Making Music responds to Levelling Up consultation

Making Music has responded to the Government’s Levelling Up consultation with key contributions from our members. 

The Levelling Up agenda, one of this Government’s flagship commitments, is now taking shape. The autumn budget committed some cash and in February the White Paper was published. Following this, most department’s parliamentary committees undertook consultations with their sectors about how they can contribute to this agenda, and what actions from the Government it would take to facilitate their contribution. 

The Department for Digital, Culture, Media and Sport (DCMS) committee’s consultation closed on 18 February, and following our email about it to members, we received 22 contributions which were incredibly useful in shaping Making Music’s submission (published 22 March). 

Firstly, these helped clarify and confirm what leisure-time music groups could contribute to the Levelling Up agenda; secondly, what the barriers to such a contribution might be; and thirdly, giving us rich case studies of group activity. Thank you very much to all those who took the time to write in, many with a great deal of detail. 

Below we outline some of the topics we raised in response to specific questions posed by the committee, which will undoubtedly feature in other influencing work we are planning on behalf of members.

1. How can culture reanimate our public spaces and shopping streets? 

We highlighted the contribution groups can make to public spaces through performances and festivals, outlining how councils could facilitate this through easier processes and more support (e.g. security) for open air events and local or inter/national festivals (e.g. Make Music Day). 

2. How can creatives contribute to local decision-making and planning of place? 

Here we suggested that, as trusted groups, our members’ events might be opportunities to bring the community together and kickstart genuine local conversations and consultations. 

3. How can the Government support places without established artistic infrastructure to take full advantage of the opportunities that the levelling up agenda provides? 

This was the question for which we found ourselves with most material – because infrastructure in various forms is what groups need most in order to flourish and contribute strongly to their communities. 

While we already knew that finding spaces for rehearsals is a real issue for members, especially post-pandemic, we had not realised there is actually an acute lack of suitable large performing venues, especially in many Levelling Up areas. Where they do exist, they are often financially out of reach for leisure-time groups or indeed they have found themselves as additional, rather than main, hires and disadvantaged in terms of access to dates, etc. We received the largest number of specific case studies on this from members. 

Other infrastructure issues we highlighted were safe local transport/parking, especially late at night; the availability locally of a wide variety of affordable sheet music (e.g. via the library); a connection from local schools etc. to music groups, and locally resident professional musicians to play with/ conduct/ teach adults and leisure-time music groups; and music education for all, via a dedicated music teacher in each school, to invest in the future well-being and resilience of the local community. 

4. How might changes to the UK’s broadcasting landscape affect investment in cultural production outside the capital, and what could the consequences be for artists and communities? 
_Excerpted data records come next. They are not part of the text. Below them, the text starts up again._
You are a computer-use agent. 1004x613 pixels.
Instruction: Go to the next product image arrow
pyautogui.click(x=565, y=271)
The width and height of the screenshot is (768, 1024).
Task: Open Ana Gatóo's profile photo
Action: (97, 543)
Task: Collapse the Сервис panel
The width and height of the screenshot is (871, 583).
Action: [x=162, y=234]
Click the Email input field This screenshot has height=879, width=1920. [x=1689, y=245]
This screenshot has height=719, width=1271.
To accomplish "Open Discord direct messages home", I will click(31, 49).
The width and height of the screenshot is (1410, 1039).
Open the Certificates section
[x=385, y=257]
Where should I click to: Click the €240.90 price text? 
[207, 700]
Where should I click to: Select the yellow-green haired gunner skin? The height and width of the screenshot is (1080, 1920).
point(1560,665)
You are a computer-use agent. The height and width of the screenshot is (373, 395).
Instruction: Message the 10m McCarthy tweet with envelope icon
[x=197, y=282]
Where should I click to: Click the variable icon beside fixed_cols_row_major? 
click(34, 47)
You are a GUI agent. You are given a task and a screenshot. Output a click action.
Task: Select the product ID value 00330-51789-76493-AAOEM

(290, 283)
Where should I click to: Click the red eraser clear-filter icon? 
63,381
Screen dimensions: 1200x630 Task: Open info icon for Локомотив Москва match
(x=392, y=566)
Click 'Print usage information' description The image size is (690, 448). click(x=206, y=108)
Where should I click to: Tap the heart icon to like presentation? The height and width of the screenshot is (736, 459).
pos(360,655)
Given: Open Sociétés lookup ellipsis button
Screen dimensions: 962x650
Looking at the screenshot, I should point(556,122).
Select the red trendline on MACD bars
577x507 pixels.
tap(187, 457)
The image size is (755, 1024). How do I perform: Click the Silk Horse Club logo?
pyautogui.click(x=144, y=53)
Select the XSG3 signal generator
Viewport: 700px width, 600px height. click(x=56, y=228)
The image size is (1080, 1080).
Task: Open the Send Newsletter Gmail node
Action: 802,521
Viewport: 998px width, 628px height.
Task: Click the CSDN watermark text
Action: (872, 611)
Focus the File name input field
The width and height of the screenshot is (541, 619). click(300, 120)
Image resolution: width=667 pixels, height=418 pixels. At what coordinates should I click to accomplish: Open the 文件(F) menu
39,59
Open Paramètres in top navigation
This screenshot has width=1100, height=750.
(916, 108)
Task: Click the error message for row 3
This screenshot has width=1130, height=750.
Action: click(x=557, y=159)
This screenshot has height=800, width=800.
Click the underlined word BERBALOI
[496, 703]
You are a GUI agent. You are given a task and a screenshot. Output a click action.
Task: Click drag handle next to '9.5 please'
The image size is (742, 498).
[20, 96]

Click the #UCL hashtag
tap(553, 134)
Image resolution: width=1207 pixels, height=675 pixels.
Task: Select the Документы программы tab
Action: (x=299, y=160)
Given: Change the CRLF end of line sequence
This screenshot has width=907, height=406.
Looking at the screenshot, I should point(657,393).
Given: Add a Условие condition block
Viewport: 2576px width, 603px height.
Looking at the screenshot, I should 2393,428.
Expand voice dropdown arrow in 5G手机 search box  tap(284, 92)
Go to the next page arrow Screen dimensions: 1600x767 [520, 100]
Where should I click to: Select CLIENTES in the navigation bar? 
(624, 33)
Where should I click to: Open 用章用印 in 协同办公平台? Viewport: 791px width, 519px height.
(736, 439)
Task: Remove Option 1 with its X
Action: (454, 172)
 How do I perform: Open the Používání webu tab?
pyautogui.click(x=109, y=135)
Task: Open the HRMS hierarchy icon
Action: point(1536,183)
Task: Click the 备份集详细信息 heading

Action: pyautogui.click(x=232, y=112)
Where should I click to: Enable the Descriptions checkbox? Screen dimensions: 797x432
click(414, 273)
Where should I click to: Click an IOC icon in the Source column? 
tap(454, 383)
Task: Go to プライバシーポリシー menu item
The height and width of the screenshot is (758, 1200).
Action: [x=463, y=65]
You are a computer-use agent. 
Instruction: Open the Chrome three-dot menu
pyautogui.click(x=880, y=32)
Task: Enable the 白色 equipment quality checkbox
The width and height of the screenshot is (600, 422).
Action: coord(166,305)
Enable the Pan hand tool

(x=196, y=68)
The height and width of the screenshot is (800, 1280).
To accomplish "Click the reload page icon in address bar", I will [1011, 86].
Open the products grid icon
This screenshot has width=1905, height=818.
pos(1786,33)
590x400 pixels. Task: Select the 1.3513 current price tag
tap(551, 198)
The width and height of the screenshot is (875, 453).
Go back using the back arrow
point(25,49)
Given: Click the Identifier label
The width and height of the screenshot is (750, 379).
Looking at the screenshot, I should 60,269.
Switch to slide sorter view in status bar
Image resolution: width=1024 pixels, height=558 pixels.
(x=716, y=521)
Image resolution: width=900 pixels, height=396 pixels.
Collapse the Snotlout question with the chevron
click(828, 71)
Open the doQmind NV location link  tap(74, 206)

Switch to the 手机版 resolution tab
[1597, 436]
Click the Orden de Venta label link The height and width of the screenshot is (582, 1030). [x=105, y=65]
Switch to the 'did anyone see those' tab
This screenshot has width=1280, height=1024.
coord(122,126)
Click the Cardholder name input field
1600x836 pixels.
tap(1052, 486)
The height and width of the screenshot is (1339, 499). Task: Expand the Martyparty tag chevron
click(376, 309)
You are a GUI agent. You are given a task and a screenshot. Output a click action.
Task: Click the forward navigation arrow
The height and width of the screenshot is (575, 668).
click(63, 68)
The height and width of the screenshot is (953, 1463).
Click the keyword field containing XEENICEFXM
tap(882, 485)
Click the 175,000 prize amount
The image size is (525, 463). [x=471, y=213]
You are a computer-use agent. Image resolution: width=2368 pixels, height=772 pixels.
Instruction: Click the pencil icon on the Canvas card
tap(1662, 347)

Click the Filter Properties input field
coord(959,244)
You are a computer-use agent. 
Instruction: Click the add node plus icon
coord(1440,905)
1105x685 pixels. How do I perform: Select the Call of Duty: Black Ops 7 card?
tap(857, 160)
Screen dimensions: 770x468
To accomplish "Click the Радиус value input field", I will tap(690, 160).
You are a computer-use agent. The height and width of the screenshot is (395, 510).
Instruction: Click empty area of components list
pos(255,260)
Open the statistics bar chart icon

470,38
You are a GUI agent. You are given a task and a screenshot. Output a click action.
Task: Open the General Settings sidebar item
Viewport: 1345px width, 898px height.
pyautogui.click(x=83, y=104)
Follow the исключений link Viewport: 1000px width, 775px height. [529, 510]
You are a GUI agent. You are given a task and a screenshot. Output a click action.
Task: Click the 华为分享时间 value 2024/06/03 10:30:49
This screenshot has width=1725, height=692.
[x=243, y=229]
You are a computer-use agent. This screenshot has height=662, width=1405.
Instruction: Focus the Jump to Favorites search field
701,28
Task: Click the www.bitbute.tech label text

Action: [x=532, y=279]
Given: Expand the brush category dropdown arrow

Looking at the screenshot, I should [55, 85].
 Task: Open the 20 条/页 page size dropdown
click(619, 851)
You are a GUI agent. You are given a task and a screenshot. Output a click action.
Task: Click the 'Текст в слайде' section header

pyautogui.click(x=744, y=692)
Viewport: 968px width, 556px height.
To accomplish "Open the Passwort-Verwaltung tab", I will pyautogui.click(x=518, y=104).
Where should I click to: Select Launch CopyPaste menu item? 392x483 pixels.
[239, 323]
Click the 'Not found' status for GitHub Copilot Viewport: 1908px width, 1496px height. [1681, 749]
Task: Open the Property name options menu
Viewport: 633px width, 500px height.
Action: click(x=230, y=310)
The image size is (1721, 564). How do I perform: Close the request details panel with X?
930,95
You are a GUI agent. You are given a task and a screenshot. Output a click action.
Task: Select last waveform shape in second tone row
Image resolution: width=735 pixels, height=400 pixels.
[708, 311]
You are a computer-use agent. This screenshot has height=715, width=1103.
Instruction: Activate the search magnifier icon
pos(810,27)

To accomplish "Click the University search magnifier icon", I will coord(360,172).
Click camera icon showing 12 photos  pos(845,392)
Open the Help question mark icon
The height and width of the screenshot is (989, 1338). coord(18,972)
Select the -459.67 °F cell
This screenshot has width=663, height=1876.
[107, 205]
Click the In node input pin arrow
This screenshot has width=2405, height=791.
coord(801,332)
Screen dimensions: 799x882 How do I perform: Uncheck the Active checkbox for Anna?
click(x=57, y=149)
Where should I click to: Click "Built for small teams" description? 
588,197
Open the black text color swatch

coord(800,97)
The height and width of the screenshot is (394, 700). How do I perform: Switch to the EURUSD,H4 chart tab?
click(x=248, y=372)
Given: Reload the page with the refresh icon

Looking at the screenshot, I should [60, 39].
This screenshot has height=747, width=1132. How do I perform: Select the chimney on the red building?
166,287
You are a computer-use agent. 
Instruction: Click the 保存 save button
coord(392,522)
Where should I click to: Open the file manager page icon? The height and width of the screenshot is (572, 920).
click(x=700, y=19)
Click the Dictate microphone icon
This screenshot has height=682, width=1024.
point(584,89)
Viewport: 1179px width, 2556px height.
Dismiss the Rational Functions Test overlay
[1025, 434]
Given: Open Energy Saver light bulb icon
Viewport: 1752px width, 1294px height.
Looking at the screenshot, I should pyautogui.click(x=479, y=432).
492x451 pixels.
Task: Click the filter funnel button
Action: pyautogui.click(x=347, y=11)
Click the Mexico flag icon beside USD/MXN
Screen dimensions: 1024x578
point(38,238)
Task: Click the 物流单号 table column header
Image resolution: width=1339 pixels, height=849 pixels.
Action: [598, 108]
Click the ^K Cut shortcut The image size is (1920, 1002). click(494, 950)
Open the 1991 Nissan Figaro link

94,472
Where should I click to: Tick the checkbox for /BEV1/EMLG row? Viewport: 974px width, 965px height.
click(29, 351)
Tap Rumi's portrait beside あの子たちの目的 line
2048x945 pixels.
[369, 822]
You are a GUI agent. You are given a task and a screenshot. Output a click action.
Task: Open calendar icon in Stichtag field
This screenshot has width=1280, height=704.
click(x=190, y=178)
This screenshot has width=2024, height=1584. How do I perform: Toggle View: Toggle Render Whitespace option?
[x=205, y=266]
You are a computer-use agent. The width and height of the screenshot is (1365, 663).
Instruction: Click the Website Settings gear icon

We did not respond to this question as we had no relevant information, but one of our members did in a direct submission. 

5. How should Government build on existing schemes, such as the UK City of Culture, to level up funding for arts and culture? 

We emphasised how schemes such as city of culture can help galvanise, kickstart and grow local activity, and highlight what is already happening, but that in order to have a long-term effect, legacy needs to be built in and the programme needs to be based in the first instance on local needs and interests. 

Read Making Music's full written evidence

Thank you again to all who contributed, and we hope we have succeeded at the very least in raising awareness in the committee and its constituent MPs of the value of leisure-time music groups to their local areas.